[Stored data]
-----

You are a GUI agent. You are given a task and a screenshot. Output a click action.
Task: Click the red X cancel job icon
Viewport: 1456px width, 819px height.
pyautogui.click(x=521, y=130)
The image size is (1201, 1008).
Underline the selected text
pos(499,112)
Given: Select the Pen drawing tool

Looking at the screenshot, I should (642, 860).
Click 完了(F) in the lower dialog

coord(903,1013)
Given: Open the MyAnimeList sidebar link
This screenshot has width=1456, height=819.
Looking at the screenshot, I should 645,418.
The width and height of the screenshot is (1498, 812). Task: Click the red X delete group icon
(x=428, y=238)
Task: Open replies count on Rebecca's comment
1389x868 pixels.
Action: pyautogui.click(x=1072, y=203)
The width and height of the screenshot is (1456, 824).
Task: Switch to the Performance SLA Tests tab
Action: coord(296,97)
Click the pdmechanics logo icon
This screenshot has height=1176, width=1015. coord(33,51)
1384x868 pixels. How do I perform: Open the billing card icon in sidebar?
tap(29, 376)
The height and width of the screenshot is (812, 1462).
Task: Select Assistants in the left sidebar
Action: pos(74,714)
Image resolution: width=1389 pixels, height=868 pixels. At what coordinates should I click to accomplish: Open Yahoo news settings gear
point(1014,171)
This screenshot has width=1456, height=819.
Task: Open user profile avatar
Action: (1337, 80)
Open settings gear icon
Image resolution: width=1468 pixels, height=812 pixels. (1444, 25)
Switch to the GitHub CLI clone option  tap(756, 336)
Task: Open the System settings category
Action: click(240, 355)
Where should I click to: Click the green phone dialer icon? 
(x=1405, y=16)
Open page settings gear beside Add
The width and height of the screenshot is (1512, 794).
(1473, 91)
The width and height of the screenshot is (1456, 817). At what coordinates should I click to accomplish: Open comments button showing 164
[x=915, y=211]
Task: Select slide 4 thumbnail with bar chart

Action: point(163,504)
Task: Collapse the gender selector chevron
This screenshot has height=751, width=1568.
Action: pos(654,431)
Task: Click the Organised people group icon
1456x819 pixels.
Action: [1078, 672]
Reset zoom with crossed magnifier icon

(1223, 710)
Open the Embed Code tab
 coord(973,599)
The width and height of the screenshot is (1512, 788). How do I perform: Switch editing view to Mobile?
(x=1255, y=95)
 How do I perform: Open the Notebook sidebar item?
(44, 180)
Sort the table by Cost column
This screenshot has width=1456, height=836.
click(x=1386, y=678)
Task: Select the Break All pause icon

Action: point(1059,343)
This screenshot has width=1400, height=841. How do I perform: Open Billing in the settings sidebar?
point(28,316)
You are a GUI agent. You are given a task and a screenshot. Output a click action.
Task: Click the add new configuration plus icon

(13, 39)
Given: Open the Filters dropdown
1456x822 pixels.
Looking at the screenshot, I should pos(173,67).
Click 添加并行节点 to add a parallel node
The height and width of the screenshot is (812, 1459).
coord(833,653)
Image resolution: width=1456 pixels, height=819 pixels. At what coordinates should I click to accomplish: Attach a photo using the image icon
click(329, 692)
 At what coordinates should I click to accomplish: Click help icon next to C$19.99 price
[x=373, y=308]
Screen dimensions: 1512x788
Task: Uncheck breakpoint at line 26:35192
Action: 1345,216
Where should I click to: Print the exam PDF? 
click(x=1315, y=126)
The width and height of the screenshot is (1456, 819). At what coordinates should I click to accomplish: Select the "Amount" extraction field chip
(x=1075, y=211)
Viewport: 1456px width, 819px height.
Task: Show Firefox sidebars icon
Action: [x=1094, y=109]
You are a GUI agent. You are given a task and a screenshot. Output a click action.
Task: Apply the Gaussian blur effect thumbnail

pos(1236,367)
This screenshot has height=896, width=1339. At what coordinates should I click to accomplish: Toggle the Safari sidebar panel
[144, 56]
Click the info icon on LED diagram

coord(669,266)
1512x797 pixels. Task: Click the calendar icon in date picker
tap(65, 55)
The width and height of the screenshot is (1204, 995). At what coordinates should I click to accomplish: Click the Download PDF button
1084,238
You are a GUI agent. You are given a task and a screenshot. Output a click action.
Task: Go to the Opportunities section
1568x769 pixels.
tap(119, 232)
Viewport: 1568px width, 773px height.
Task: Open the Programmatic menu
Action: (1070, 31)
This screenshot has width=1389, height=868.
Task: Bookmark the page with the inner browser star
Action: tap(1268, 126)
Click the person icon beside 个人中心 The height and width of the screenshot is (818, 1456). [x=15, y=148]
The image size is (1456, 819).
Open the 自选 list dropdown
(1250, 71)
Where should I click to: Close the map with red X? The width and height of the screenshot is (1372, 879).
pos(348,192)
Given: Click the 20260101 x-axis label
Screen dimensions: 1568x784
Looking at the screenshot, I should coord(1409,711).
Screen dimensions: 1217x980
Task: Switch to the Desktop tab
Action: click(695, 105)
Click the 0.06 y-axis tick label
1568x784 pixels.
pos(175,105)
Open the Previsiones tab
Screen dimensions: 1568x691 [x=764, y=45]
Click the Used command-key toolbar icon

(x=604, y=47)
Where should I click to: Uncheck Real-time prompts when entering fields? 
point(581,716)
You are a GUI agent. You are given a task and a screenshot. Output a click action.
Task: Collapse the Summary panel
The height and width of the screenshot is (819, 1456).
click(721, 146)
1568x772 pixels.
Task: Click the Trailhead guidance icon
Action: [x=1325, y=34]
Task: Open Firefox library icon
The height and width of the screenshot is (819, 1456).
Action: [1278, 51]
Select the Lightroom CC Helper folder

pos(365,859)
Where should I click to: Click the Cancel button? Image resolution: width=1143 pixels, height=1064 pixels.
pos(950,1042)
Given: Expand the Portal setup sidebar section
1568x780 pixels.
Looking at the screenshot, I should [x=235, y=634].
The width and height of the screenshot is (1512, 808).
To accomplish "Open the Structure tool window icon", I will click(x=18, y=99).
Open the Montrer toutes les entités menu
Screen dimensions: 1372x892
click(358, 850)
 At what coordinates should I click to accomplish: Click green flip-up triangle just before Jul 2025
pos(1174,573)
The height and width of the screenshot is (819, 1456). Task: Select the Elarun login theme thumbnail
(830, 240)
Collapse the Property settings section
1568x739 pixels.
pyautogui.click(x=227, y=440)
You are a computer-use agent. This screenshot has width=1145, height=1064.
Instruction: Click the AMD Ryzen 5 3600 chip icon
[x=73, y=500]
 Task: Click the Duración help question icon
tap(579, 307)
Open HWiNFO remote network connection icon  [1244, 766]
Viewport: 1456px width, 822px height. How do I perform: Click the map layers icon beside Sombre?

-----

Which lines of the data above contain the string "size"? Copy each of them.

The image size is (1201, 1008).
The image size is (1456, 819).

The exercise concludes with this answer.